As a student you have probably had little, if any, experience of writing medical notes or transcribing the consultant's directions during a ward round.

As a doctor, however, you will be bound by the GMC guidance in 'Good medical practice' (2013), which lays out the principles for good record keeping. It states that in providing good clinical care, all documents you make, including medical records, 'must be clear, accurate and legible'.

It also says that records should be made at the same time as the events you are recording (or as soon as possible afterwards) and that they must be kept securely.

Reasons to be clear/full - 1, 2, 3…

Records should include clear and complete information, including relevant clinical findings, decisions made and actions agreed and by whom, information given to patients, drugs prescribed and details of who is making the record and when.

Legible and complete notes provide an accurate picture of treatment, along with enabling continuity of care and good communication with your colleagues. Patients and other parties also have a right to access their records, so they must be suitably written.

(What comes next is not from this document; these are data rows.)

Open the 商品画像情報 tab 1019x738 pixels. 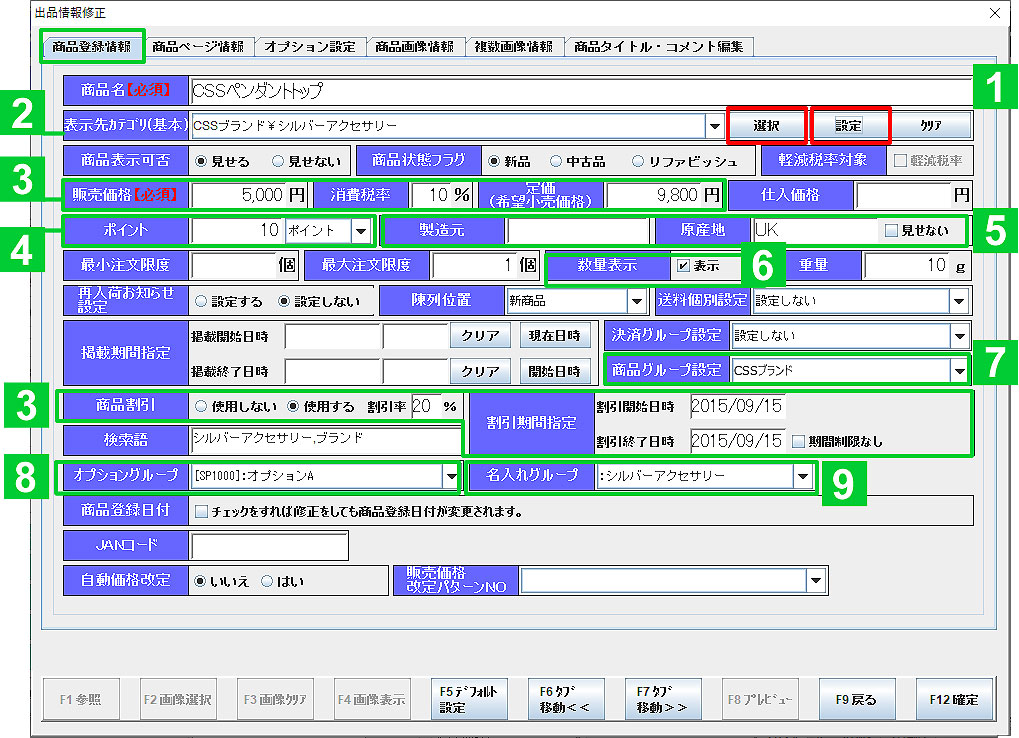tap(414, 47)
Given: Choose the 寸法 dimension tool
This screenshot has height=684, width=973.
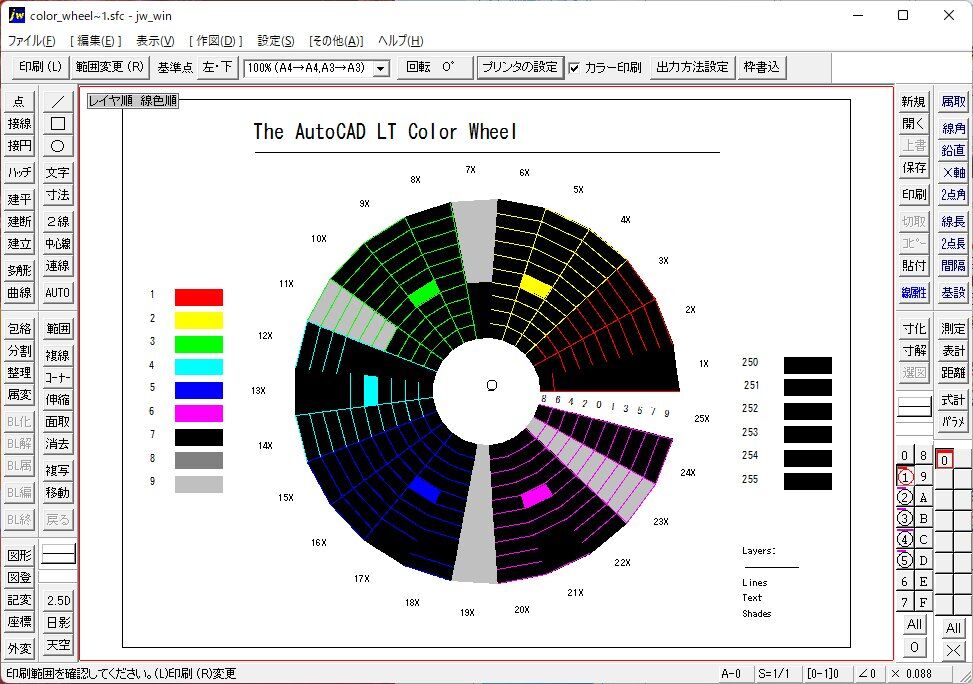Looking at the screenshot, I should (x=58, y=196).
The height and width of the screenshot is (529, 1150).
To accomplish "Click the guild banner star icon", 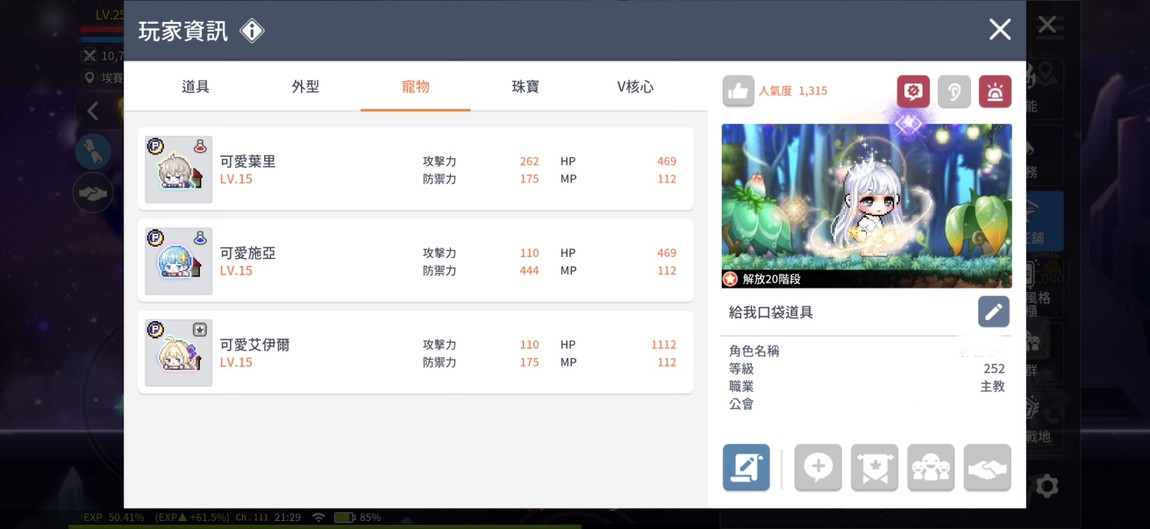I will 874,467.
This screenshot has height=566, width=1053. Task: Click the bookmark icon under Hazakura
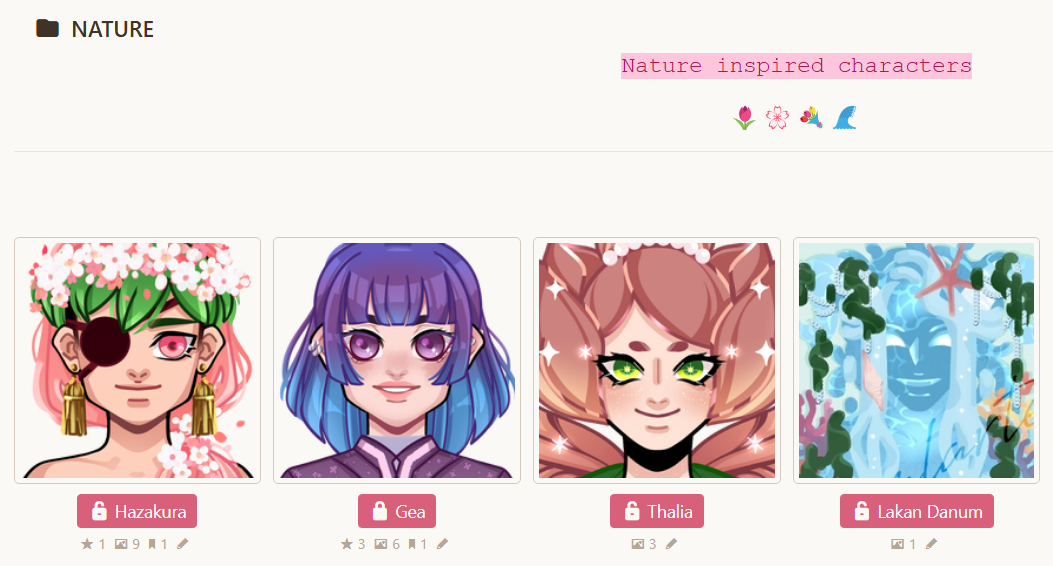tap(152, 544)
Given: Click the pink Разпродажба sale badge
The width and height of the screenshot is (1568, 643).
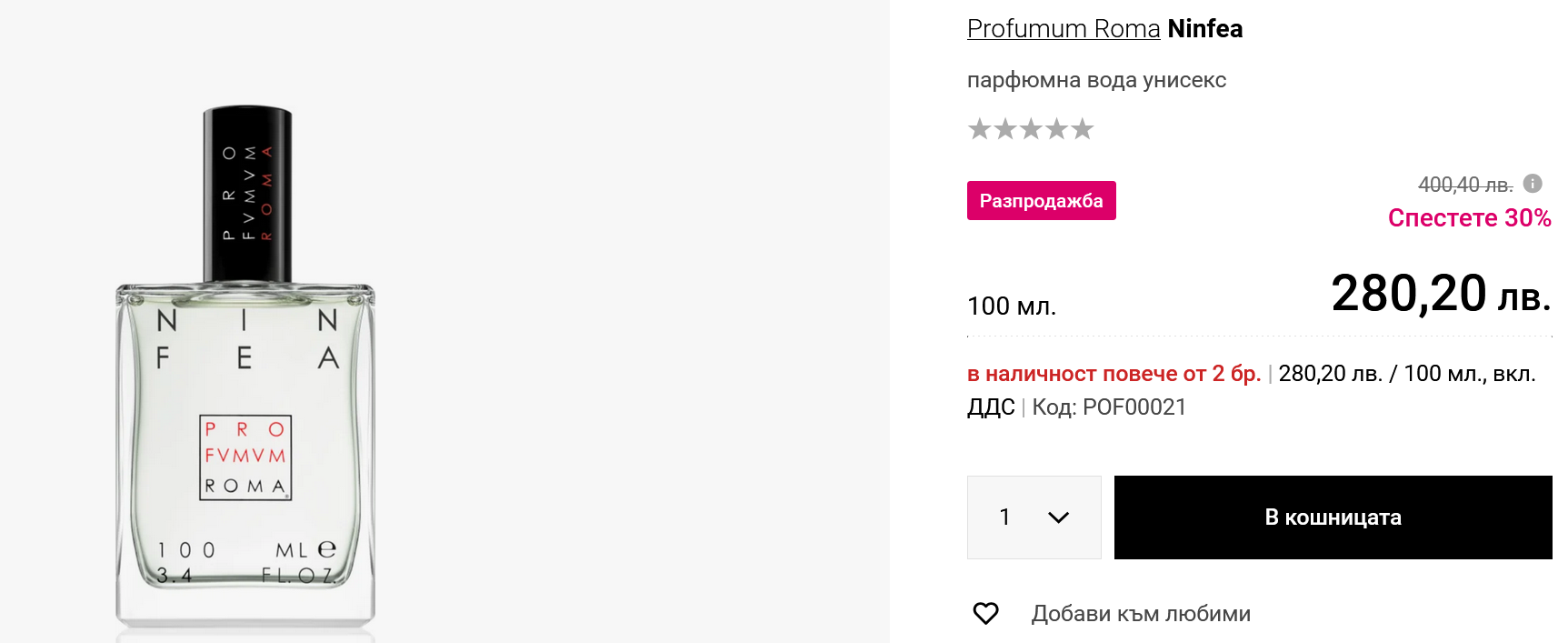Looking at the screenshot, I should pos(1041,201).
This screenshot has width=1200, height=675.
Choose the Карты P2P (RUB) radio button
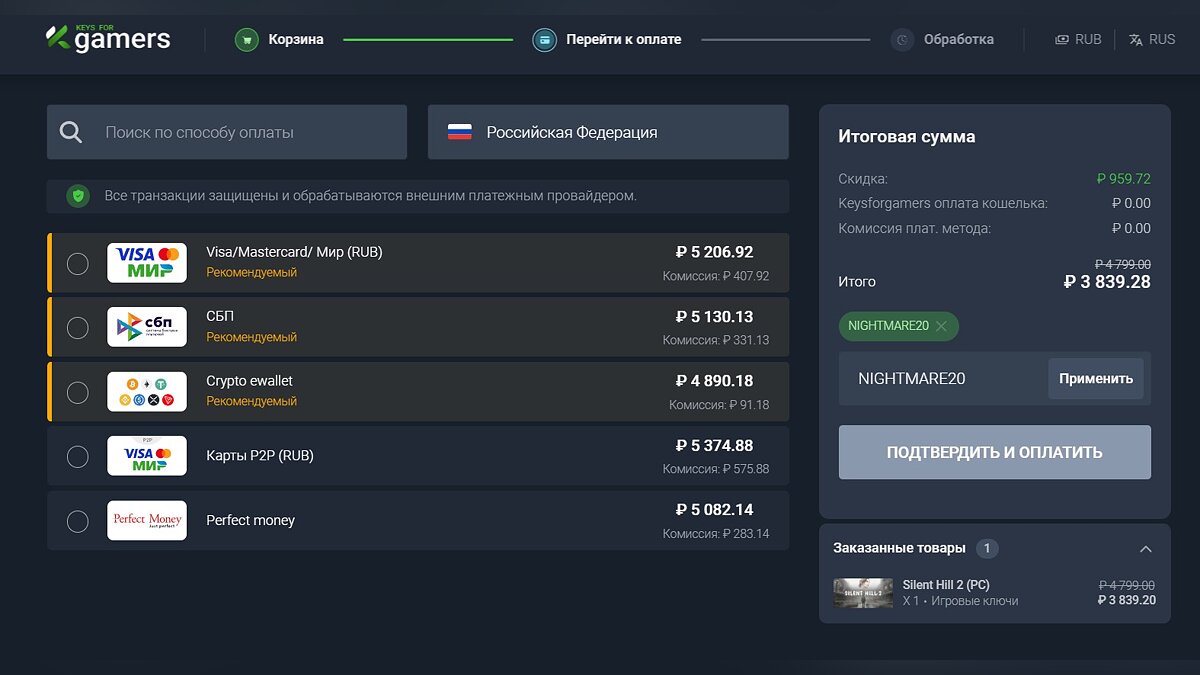(77, 457)
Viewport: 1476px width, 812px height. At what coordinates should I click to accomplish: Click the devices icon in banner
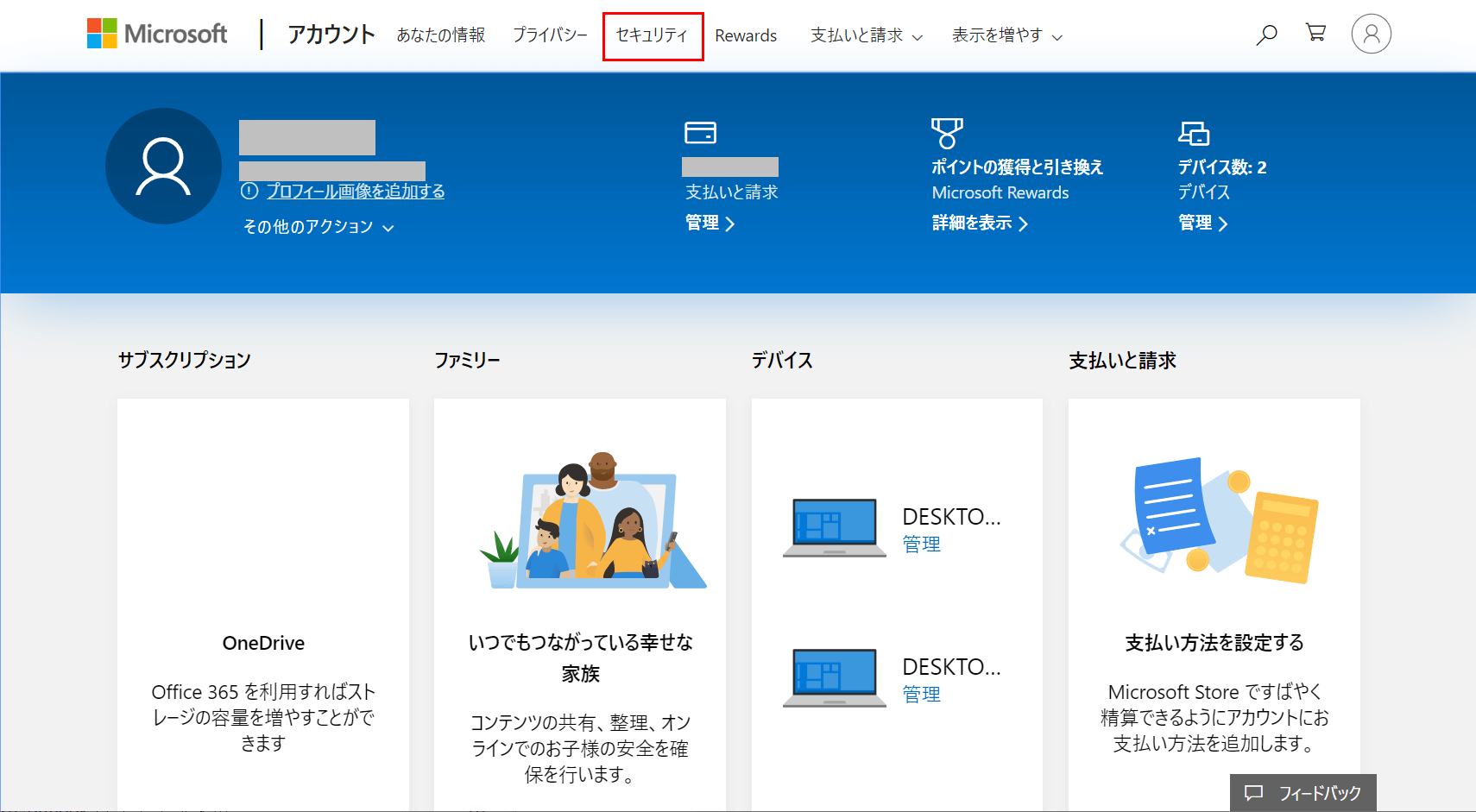[1194, 133]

It's not just other people who rely on your notes. If there was ever a problem with a patient's treatment, how would you justify your actions and decisions? Your records can serve as legal evidence and protect you if you're ever called on to defend yourself, so it's vital that they’re of good quality.

Here are some top tips for good record keeping:

Write legibly

Can other people read your handwriting? Some records may now be computerised, but in the hospital setting this may not always be the case. One doctor's script is another's scrawl.